» **WHAT IS NEEDED**
Return each line of the material that contains the word "toolbar", matching case exactly.

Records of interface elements

* * *

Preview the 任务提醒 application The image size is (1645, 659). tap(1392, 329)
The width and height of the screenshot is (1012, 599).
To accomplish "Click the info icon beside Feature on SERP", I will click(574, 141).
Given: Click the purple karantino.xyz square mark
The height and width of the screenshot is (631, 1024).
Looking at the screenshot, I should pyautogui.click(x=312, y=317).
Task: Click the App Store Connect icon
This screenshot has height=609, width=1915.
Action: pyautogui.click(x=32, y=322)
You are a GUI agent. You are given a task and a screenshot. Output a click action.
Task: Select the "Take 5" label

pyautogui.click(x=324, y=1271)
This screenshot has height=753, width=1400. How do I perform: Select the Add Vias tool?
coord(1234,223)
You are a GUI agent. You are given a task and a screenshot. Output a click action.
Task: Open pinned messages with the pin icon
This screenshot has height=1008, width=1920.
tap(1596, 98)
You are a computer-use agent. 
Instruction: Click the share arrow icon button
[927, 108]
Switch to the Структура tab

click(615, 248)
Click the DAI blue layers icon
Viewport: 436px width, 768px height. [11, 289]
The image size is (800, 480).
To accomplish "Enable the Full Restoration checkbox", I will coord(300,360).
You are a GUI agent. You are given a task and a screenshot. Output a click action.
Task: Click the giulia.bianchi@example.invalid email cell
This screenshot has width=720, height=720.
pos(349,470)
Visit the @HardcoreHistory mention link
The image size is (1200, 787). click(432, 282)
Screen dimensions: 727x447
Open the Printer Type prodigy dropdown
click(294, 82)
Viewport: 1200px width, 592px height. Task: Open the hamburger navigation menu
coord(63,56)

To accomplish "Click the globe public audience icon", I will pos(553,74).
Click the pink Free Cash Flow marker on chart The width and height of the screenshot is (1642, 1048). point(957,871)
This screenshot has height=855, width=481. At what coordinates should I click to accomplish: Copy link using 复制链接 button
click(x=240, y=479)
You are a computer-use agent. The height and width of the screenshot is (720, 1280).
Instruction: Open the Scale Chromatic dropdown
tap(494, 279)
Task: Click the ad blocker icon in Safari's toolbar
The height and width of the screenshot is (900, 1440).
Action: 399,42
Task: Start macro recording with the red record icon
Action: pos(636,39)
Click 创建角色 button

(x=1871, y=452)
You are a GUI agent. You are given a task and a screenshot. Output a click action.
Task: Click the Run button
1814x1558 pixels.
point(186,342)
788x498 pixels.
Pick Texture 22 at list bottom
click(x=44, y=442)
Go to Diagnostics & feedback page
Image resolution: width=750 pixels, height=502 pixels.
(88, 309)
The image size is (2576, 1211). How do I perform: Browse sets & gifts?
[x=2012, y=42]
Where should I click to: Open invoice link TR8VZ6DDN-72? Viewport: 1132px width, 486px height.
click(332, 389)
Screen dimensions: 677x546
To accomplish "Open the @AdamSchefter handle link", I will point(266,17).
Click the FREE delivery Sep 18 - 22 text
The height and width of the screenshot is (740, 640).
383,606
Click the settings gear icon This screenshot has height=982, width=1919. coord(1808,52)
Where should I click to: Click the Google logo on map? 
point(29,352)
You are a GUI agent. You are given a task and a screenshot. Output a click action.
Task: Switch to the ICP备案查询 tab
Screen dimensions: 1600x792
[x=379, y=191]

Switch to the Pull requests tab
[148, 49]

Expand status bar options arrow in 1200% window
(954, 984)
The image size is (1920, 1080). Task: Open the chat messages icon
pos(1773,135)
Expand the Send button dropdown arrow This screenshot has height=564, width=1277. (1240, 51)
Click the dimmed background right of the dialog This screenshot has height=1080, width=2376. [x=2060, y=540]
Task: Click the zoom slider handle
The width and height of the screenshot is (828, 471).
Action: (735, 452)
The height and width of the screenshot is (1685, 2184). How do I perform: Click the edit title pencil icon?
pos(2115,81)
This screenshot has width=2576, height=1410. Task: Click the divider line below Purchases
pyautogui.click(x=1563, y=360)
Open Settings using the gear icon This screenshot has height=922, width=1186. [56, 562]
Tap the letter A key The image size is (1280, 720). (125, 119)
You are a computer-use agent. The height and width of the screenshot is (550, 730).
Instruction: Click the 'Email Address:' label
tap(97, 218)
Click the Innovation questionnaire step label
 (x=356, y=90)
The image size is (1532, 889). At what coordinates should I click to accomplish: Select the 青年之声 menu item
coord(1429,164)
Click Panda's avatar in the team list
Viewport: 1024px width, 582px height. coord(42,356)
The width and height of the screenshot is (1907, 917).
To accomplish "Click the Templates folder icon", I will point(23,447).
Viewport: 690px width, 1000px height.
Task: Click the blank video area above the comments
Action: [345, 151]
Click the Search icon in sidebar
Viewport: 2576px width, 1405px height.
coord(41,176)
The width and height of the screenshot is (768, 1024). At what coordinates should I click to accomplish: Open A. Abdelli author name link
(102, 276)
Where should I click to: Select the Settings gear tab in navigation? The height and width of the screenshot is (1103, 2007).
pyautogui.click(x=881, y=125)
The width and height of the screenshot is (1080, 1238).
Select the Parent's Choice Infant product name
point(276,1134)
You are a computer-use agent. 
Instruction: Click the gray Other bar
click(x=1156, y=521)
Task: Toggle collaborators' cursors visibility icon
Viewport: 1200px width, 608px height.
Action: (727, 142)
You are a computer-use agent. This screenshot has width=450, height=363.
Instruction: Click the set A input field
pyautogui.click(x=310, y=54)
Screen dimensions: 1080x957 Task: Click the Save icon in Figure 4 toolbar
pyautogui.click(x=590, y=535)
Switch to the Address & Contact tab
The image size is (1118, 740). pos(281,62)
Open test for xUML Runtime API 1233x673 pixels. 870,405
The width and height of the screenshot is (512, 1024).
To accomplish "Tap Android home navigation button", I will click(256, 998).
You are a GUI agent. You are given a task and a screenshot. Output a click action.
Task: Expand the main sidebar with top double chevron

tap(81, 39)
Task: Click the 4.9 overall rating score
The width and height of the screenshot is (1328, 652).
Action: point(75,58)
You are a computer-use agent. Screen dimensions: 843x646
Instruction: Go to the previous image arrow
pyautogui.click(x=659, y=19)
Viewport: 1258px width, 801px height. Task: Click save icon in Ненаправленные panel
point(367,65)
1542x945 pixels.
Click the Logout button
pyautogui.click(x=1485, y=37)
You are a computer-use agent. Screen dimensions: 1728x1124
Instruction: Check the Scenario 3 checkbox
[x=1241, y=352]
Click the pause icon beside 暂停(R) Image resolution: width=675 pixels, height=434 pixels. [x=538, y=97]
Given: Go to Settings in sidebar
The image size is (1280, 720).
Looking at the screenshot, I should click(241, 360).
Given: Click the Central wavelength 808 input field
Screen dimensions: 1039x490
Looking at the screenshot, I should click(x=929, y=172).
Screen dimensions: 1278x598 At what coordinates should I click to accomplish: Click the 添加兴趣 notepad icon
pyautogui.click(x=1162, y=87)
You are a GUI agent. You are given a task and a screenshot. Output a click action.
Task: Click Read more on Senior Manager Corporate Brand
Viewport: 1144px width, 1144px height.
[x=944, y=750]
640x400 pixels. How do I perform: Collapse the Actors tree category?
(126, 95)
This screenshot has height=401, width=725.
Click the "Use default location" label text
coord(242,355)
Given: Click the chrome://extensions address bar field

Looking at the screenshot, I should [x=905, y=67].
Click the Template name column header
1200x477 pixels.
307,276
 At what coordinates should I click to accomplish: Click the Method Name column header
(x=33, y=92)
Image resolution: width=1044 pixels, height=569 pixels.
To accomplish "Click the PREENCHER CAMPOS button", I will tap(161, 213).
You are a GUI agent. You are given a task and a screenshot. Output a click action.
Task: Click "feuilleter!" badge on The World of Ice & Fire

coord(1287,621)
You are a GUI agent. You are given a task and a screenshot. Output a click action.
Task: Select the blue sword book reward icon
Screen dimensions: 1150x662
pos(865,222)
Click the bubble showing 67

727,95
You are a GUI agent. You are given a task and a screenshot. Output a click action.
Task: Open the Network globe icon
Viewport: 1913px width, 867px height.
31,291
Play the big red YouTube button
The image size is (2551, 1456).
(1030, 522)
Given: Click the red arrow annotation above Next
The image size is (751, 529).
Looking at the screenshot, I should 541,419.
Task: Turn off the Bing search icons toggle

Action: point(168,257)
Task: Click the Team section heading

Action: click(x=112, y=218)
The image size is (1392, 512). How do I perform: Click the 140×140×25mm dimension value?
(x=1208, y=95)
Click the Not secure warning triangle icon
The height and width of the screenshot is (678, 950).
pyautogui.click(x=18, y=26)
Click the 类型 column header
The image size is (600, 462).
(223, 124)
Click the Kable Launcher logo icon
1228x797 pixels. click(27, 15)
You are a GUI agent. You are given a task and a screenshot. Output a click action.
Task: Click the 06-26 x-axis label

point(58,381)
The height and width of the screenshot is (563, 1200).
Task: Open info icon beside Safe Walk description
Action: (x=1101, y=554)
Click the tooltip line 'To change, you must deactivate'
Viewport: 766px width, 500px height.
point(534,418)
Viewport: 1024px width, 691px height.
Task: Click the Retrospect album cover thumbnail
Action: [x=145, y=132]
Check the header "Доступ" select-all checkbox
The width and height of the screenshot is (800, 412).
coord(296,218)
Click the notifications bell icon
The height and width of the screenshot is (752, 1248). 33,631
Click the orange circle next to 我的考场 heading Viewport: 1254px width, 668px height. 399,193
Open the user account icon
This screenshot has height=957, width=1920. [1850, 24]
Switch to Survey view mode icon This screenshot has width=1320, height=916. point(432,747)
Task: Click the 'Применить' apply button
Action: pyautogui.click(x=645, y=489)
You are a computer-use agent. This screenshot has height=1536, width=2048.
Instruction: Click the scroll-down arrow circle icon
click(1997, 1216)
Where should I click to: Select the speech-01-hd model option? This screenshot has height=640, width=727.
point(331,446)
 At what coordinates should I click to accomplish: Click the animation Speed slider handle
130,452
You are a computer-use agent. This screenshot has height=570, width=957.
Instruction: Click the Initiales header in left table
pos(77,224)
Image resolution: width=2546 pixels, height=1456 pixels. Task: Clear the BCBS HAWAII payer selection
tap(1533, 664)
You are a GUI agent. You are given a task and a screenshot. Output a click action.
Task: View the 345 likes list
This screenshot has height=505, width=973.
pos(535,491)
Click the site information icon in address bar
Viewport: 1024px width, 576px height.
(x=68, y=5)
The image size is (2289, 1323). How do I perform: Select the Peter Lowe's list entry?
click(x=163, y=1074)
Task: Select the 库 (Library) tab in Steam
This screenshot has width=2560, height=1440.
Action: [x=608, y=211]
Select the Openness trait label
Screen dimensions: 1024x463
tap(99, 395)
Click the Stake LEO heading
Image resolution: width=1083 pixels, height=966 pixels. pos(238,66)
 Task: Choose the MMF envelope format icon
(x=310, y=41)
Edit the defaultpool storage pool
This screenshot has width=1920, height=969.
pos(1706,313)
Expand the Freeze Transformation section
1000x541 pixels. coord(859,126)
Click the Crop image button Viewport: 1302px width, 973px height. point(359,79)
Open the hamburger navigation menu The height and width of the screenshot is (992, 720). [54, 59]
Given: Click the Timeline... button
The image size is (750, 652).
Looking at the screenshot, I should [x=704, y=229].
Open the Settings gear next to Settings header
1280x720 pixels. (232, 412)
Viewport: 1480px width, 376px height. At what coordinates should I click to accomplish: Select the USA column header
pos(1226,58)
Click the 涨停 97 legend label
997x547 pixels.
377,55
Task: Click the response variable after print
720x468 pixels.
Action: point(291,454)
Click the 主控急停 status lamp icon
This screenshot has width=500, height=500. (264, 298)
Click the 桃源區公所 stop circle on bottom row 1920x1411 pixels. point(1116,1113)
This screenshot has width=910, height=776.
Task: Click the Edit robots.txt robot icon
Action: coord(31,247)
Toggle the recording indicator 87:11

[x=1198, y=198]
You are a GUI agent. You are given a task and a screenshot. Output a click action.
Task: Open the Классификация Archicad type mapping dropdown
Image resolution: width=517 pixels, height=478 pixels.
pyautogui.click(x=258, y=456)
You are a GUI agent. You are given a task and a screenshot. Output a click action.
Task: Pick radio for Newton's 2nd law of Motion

* * *

» **WRITTEN ANSWER**
Task: Click the ad blocker icon in Safari's toolbar
Screen dimensions: 1080x957 Task: Click the Save icon in Figure 4 toolbar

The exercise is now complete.